◆ **About this exercise**:
Give back all of the data unchanged. Keep every word as it is.

◆ **Data to process**:
------------------------------------------------------------------------

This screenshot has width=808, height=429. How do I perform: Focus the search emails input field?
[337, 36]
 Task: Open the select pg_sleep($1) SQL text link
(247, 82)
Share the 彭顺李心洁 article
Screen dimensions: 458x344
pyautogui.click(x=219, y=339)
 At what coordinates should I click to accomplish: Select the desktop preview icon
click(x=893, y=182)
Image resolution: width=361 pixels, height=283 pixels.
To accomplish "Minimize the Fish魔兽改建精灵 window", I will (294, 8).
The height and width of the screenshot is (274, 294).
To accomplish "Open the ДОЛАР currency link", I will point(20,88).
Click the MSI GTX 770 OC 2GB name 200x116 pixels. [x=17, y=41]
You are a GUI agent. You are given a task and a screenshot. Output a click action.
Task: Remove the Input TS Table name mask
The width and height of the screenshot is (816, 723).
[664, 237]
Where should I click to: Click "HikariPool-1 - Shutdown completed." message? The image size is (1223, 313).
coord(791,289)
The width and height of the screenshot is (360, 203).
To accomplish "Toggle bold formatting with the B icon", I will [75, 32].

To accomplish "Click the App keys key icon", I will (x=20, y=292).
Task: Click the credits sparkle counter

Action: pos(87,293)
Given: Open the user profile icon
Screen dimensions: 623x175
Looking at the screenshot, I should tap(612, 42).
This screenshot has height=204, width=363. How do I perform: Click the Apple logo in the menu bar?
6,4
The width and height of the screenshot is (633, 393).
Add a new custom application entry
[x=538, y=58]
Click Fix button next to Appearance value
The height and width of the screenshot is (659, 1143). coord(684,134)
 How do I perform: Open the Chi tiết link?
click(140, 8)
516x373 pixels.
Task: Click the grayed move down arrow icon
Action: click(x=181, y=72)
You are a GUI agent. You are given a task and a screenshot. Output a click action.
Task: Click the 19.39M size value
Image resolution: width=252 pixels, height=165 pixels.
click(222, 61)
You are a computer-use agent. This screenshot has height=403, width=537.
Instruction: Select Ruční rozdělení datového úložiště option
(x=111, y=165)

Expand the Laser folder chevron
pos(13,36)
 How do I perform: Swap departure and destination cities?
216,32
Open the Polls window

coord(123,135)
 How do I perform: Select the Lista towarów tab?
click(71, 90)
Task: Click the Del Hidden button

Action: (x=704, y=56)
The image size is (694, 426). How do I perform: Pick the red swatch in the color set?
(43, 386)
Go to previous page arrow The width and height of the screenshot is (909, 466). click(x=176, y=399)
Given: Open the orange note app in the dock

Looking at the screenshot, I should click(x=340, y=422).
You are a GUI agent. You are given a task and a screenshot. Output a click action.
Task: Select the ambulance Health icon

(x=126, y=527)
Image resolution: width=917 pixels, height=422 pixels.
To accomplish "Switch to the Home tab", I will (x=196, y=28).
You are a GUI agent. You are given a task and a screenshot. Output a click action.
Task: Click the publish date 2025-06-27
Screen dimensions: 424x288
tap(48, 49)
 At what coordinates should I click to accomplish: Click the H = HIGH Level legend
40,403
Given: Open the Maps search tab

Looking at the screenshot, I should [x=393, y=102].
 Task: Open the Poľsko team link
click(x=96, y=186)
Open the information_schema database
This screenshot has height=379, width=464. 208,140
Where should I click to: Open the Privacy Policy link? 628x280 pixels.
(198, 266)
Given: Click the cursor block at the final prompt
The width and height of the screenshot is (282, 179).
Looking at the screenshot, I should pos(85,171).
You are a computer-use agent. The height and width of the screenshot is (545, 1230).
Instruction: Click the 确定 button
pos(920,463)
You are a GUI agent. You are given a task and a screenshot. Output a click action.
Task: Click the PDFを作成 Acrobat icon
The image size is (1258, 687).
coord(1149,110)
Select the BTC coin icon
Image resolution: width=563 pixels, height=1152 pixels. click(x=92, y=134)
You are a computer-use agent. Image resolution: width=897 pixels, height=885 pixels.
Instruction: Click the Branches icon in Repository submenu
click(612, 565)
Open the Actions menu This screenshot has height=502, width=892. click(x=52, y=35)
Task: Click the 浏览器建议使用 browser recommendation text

------------------------------------------------------------------------

◆ **Result for this task**:
This screenshot has width=808, height=429. How do I perform: Focus the search emails input field?
[337, 36]
 Task: Open the select pg_sleep($1) SQL text link
(247, 82)
Share the 彭顺李心洁 article
Screen dimensions: 458x344
pyautogui.click(x=219, y=339)
 At what coordinates should I click to accomplish: Select the desktop preview icon
click(x=893, y=182)
Image resolution: width=361 pixels, height=283 pixels.
To accomplish "Minimize the Fish魔兽改建精灵 window", I will (294, 8).
The height and width of the screenshot is (274, 294).
To accomplish "Open the ДОЛАР currency link", I will point(20,88).
Click the MSI GTX 770 OC 2GB name 200x116 pixels. [x=17, y=41]
You are a GUI agent. You are given a task and a screenshot. Output a click action.
Task: Remove the Input TS Table name mask
The width and height of the screenshot is (816, 723).
[664, 237]
Where should I click to: Click "HikariPool-1 - Shutdown completed." message? The image size is (1223, 313).
coord(791,289)
The width and height of the screenshot is (360, 203).
To accomplish "Toggle bold formatting with the B icon", I will [75, 32].

To accomplish "Click the App keys key icon", I will (x=20, y=292).
Task: Click the credits sparkle counter

Action: pos(87,293)
Given: Open the user profile icon
Screen dimensions: 623x175
Looking at the screenshot, I should tap(612, 42).
This screenshot has height=204, width=363. How do I perform: Click the Apple logo in the menu bar?
6,4
The width and height of the screenshot is (633, 393).
Add a new custom application entry
[x=538, y=58]
Click Fix button next to Appearance value
The height and width of the screenshot is (659, 1143). coord(684,134)
 How do I perform: Open the Chi tiết link?
click(140, 8)
516x373 pixels.
Task: Click the grayed move down arrow icon
Action: click(x=181, y=72)
You are a GUI agent. You are given a task and a screenshot. Output a click action.
Task: Click the 19.39M size value
Image resolution: width=252 pixels, height=165 pixels.
click(222, 61)
You are a computer-use agent. This screenshot has height=403, width=537.
Instruction: Select Ruční rozdělení datového úložiště option
(x=111, y=165)

Expand the Laser folder chevron
pos(13,36)
 How do I perform: Swap departure and destination cities?
216,32
Open the Polls window

coord(123,135)
 How do I perform: Select the Lista towarów tab?
click(71, 90)
Task: Click the Del Hidden button

Action: (x=704, y=56)
The image size is (694, 426). How do I perform: Pick the red swatch in the color set?
(43, 386)
Go to previous page arrow The width and height of the screenshot is (909, 466). click(x=176, y=399)
Given: Open the orange note app in the dock

Looking at the screenshot, I should click(x=340, y=422).
You are a GUI agent. You are given a task and a screenshot. Output a click action.
Task: Select the ambulance Health icon

(x=126, y=527)
Image resolution: width=917 pixels, height=422 pixels.
To accomplish "Switch to the Home tab", I will (x=196, y=28).
You are a GUI agent. You are given a task and a screenshot. Output a click action.
Task: Click the publish date 2025-06-27
Screen dimensions: 424x288
tap(48, 49)
 At what coordinates should I click to accomplish: Click the H = HIGH Level legend
40,403
Given: Open the Maps search tab

Looking at the screenshot, I should [x=393, y=102].
 Task: Open the Poľsko team link
click(x=96, y=186)
Open the information_schema database
This screenshot has height=379, width=464. 208,140
Where should I click to: Open the Privacy Policy link? 628x280 pixels.
(198, 266)
Given: Click the cursor block at the final prompt
The width and height of the screenshot is (282, 179).
Looking at the screenshot, I should pos(85,171).
You are a computer-use agent. The height and width of the screenshot is (545, 1230).
Instruction: Click the 确定 button
pos(920,463)
You are a GUI agent. You are given a task and a screenshot. Output a click action.
Task: Click the PDFを作成 Acrobat icon
The image size is (1258, 687).
coord(1149,110)
Select the BTC coin icon
Image resolution: width=563 pixels, height=1152 pixels. click(x=92, y=134)
You are a computer-use agent. Image resolution: width=897 pixels, height=885 pixels.
Instruction: Click the Branches icon in Repository submenu
click(612, 565)
Open the Actions menu This screenshot has height=502, width=892. click(x=52, y=35)
Task: Click the 浏览器建议使用 browser recommendation text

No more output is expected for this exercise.